__Activity__:
I would like every record printed again, exactly as shown.
⟨
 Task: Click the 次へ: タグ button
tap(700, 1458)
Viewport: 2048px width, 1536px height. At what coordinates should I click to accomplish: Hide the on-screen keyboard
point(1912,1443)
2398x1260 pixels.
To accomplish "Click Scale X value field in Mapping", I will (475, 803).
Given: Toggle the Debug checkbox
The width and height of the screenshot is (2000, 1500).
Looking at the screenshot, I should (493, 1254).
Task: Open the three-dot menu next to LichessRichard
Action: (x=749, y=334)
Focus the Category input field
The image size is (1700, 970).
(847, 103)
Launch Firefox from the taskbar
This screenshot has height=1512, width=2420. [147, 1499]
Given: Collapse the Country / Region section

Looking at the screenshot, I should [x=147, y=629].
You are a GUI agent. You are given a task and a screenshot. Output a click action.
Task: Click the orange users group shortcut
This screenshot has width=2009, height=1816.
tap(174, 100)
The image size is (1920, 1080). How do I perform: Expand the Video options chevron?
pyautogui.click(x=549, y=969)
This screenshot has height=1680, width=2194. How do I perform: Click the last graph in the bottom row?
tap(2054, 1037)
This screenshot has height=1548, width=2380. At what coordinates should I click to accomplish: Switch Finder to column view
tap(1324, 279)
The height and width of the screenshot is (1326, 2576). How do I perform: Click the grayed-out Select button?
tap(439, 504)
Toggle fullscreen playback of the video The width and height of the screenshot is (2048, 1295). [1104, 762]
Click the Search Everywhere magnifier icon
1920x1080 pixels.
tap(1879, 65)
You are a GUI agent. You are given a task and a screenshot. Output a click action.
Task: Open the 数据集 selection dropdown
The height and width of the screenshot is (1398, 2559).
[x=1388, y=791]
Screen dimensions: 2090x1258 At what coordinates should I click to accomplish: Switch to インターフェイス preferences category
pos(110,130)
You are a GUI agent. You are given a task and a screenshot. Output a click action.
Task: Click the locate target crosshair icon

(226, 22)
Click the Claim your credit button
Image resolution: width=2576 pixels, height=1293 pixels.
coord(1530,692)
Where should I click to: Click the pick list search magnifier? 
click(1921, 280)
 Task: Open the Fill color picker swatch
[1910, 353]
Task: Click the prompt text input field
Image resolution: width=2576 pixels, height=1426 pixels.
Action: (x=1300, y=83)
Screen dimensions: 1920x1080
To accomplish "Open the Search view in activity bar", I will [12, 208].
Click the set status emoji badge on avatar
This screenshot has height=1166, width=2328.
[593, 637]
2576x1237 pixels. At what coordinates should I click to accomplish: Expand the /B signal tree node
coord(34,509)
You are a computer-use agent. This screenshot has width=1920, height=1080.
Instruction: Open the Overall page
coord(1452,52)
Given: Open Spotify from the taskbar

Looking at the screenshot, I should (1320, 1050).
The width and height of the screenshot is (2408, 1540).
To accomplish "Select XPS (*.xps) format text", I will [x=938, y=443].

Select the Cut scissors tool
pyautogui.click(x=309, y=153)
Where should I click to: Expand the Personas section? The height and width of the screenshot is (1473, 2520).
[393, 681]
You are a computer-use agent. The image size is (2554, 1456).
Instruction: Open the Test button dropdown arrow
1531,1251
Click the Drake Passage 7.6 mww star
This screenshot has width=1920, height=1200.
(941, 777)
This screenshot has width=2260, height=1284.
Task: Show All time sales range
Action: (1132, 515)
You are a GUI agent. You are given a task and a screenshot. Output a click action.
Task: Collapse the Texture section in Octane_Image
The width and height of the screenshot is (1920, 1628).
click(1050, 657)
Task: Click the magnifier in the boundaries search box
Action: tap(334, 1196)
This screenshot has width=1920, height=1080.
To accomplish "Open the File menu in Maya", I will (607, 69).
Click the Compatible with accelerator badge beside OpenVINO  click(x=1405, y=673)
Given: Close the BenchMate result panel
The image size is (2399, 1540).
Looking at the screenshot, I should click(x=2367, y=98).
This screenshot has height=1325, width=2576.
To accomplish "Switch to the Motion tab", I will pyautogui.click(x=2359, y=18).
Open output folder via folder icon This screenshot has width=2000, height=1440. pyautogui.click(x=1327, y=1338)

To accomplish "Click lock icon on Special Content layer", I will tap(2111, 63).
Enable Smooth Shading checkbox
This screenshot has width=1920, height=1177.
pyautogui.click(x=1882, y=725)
⟩
__Answer to this task__:
 Task: Click the 次へ: タグ button
tap(700, 1458)
Viewport: 2048px width, 1536px height. At what coordinates should I click to accomplish: Hide the on-screen keyboard
point(1912,1443)
2398x1260 pixels.
To accomplish "Click Scale X value field in Mapping", I will (475, 803).
Given: Toggle the Debug checkbox
The width and height of the screenshot is (2000, 1500).
Looking at the screenshot, I should (493, 1254).
Task: Open the three-dot menu next to LichessRichard
Action: (x=749, y=334)
Focus the Category input field
The image size is (1700, 970).
(847, 103)
Launch Firefox from the taskbar
This screenshot has height=1512, width=2420. [147, 1499]
Given: Collapse the Country / Region section

Looking at the screenshot, I should [x=147, y=629].
You are a GUI agent. You are given a task and a screenshot. Output a click action.
Task: Click the orange users group shortcut
This screenshot has width=2009, height=1816.
tap(174, 100)
The image size is (1920, 1080). How do I perform: Expand the Video options chevron?
pyautogui.click(x=549, y=969)
This screenshot has height=1680, width=2194. How do I perform: Click the last graph in the bottom row?
tap(2054, 1037)
This screenshot has height=1548, width=2380. At what coordinates should I click to accomplish: Switch Finder to column view
tap(1324, 279)
The height and width of the screenshot is (1326, 2576). How do I perform: Click the grayed-out Select button?
tap(439, 504)
Toggle fullscreen playback of the video The width and height of the screenshot is (2048, 1295). [1104, 762]
Click the Search Everywhere magnifier icon
1920x1080 pixels.
tap(1879, 65)
You are a GUI agent. You are given a task and a screenshot. Output a click action.
Task: Open the 数据集 selection dropdown
The height and width of the screenshot is (1398, 2559).
[x=1388, y=791]
Screen dimensions: 2090x1258 At what coordinates should I click to accomplish: Switch to インターフェイス preferences category
pos(110,130)
You are a GUI agent. You are given a task and a screenshot. Output a click action.
Task: Click the locate target crosshair icon

(226, 22)
Click the Claim your credit button
Image resolution: width=2576 pixels, height=1293 pixels.
coord(1530,692)
Where should I click to: Click the pick list search magnifier? 
click(1921, 280)
 Task: Open the Fill color picker swatch
[1910, 353]
Task: Click the prompt text input field
Image resolution: width=2576 pixels, height=1426 pixels.
Action: (x=1300, y=83)
Screen dimensions: 1920x1080
To accomplish "Open the Search view in activity bar", I will [12, 208].
Click the set status emoji badge on avatar
This screenshot has height=1166, width=2328.
[593, 637]
2576x1237 pixels. At what coordinates should I click to accomplish: Expand the /B signal tree node
coord(34,509)
You are a computer-use agent. This screenshot has width=1920, height=1080.
Instruction: Open the Overall page
coord(1452,52)
Given: Open Spotify from the taskbar

Looking at the screenshot, I should (1320, 1050).
The width and height of the screenshot is (2408, 1540).
To accomplish "Select XPS (*.xps) format text", I will [x=938, y=443].

Select the Cut scissors tool
pyautogui.click(x=309, y=153)
Where should I click to: Expand the Personas section? The height and width of the screenshot is (1473, 2520).
[393, 681]
You are a computer-use agent. The image size is (2554, 1456).
Instruction: Open the Test button dropdown arrow
1531,1251
Click the Drake Passage 7.6 mww star
This screenshot has width=1920, height=1200.
(941, 777)
This screenshot has width=2260, height=1284.
Task: Show All time sales range
Action: (1132, 515)
You are a GUI agent. You are given a task and a screenshot. Output a click action.
Task: Collapse the Texture section in Octane_Image
The width and height of the screenshot is (1920, 1628).
click(1050, 657)
Task: Click the magnifier in the boundaries search box
Action: tap(334, 1196)
This screenshot has width=1920, height=1080.
To accomplish "Open the File menu in Maya", I will (607, 69).
Click the Compatible with accelerator badge beside OpenVINO  click(x=1405, y=673)
Given: Close the BenchMate result panel
The image size is (2399, 1540).
Looking at the screenshot, I should click(x=2367, y=98).
This screenshot has height=1325, width=2576.
To accomplish "Switch to the Motion tab", I will pyautogui.click(x=2359, y=18).
Open output folder via folder icon This screenshot has width=2000, height=1440. pyautogui.click(x=1327, y=1338)

To accomplish "Click lock icon on Special Content layer", I will tap(2111, 63).
Enable Smooth Shading checkbox
This screenshot has width=1920, height=1177.
pyautogui.click(x=1882, y=725)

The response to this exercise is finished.